2005年3月11日(金)「しんぶん赤旗」

犠牲者に思いはせて

台東区 東京大空襲の資料展


写真

東京大空襲資料展の戦災地図の前で当時を振り返る来館者=10日、東京・台東区

 東京大空襲資料展が十日から東京・台東区の浅草公会堂ギャラリーで始まりました。初日来館者は千五百人余。東京大空襲犠牲者追悼・記念資料展実行委員会が主催。

 資料展は、「戦勝」と書かれた陶製のゴマいり器など当時の日用品や教科書、疎開児童が家族にあてた手紙、防空ずきんなどを展示。当時を語るビデオコーナーもあります。壁には大空襲後の惨禍や広島・長崎の原爆投下、沖縄戦の写真が掛けられ、戦争が引き起こす現実を伝えます。

 会場のあちこちで、体験者の描いた絵や写真を指さし、炎のなかを逃げ惑った体験を語り合う姿がありました。現在の台東区あたりの深川区、本所区、浅草区の焼失区域を描き出した大きな戦災地図(中野区立中央図書館作製)。
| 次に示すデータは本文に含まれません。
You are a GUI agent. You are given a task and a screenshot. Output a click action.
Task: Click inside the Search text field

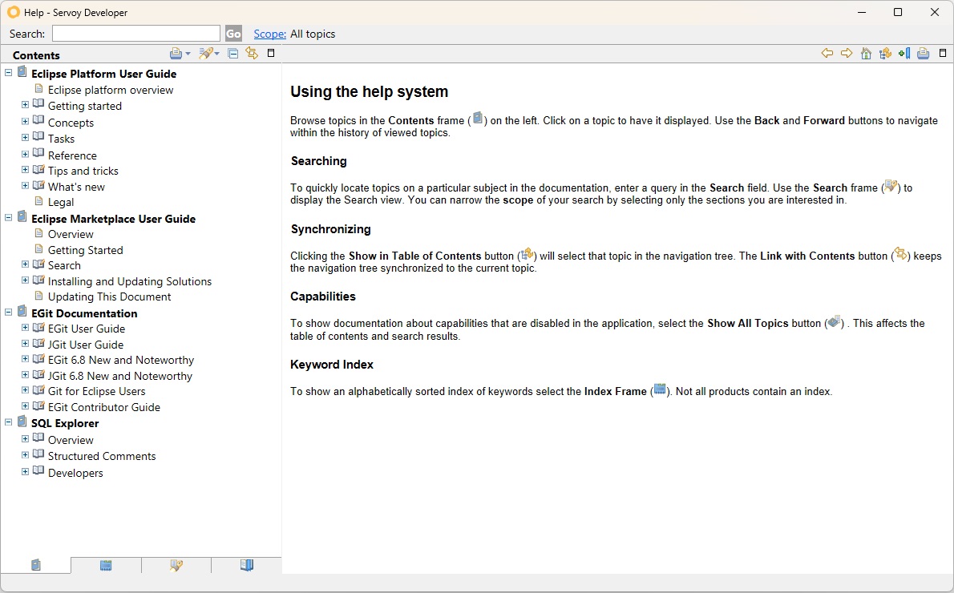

この地図の前では「私はここで被災した」などと、多くの人が互いの経験を話していました。

 「(私たち生存者は)犠牲者のうえに生かしてもらった」と語る埼玉県在住の石川和子さん(70)。当時、深川区に住んでいました。大空襲で焼け出されましたが、家族六人は無事でした。「いま生きているのが感慨深い。いまの若い人たちにいのちの大切さを知ってほしい」と話しました。

 同展は十三日まで。会場は東武線または都営浅草線・銀座線浅草駅近く。